I will not admit defeat, but I will admit that this chemo gave me a nice little right hook. I wasn’t completely knocked out. But there were moments I was on the ropes and needed a breather. Pardon the boxing metaphor. I think the most difficult part is knowing that I am sick because of the thing that is trying to cure me not the cancer itself. But to be fair, it is poison they inject into my body twice a month.
This time around I crashed hard. Not only did I come home and crash for several hours on the couch, but I crashed a total of 15 hours, sleeping well into the late morning hours on Friday. It was a hard sleep. A not moving a single muscle, wake up in the same position I fell asleep sleep. And then I just couldn’t stop needing sleep. I took nap after nap and went to bed annoyingly early. Even massive thunderstorms that woke me from the dead of sleep were mere minor interruptions. I instantly fell back to sleep again, sleeping until ten sometime eleven in the morning. This time around felt like the flu. Still no nausea (thank the universe), but a definite ache that felt like a weigh had been placed all over my body.
The strangest was the anvil on my chest. I had read that chemo affects the lungs a bit, but this time I really felt it. The Friday after, it was straining to take a full breath. Even with some deep-breathing yoga, I felt like someone was pressing down on my chest and shoulders. It didn’t last very long, but that out of breath sensation aided in the flu-like feelings. So I remained on the couch watching movies and reading books. I did my daily yoga stretches and then took my nap. I’d eat something and then lie down. I’d read or talk on the phone and rest my eyes for a bit.
Second, the hair. It is still coming out on a regular basis and I would be lying if I said it wasn’t a bother. This is why woman give up and prematurely shave. They are tired of running their hands through their hair only to come away with strands falling everywhere. Although it would be so much easier, I cannot give up that sense of my femininity just yet. And it is still just strands. No noticeable clumps have started to fall. When that stage comes, it will all be taken off. Mark my words.
Hallelujah the gas wasn’t that bad this time. Little bombs here and there that still startle me and at times make me giggle like a school girl. However, the new symptom is a few mouth sores. My mouth has been dry lately. Some mornings I wake up feeling like someone poured sandpaper into my mouth in the night. No matter how much I hydrate, I cannot shake it. Then this morning I woke up with the edges of my mouth feeling as if I had bitten them in my sleep. Clearly, the mouth sores are coming. So I am sucking on ice cubes and swishing with baking soda water, hoping beyond hope that this is temporary because I really don’t want to give up tomatoes and lemons and all things yummy. The one thing that hasn’t changed is my appetite. I still want all of the foods and am still able to eat regularly and healthily! So much for the benefit of losing a few pounds in all of this (eye roll).

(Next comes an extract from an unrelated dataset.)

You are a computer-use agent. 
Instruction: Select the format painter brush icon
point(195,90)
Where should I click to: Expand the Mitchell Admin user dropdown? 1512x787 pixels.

And if I am being honest, what I really need are plans. Given the option to lounge around, I will take it. But when I’m forced into company and plans, I am so much happier. I can tell the first day or two after chemos are going to be non-optional rest. But after that, I kind of need the kick start into living again. The spiral into “Whoa is me. I don’t feel good” can easily be alleviated with simply being forced to do something. This is why I need to work. Why I need my kiddos. My boyfriend came over last night to fix my ceiling fan (sweet man that he is) and ended up staying for dinner. As soon as he walked through the door, my little brain popped into company mode. My eyes got brighter, my cheeks a little rosier. Now granted, I like this guy, but I just needed something beyond the ordinary to be forced out of my sick rut. So maybe that is what I will do. I will start to plan little things to do on Sundays. Just little adventures to get me out and doing something for a few hours. Because if there is one thing I know about myself, it is the fact that I am a really bad sick person. I’m not a baby. I just get very lethargic and irritable. I am the rare creature who needs to be forced to rest and then once in rest mode, I need to be forced back out into living mode. And I really hate both. But I hate cancer worse…Asi es la vida.
So to sum up this time through the words of my amazing friend Robert, who always puts it best, “I’m sorry it kicked your ass a bit, but it took THREE sessions to even GRAZE Kim Coyle. AND STILL NO NAUSEA BIIIITCH.” Damn straight, Robert!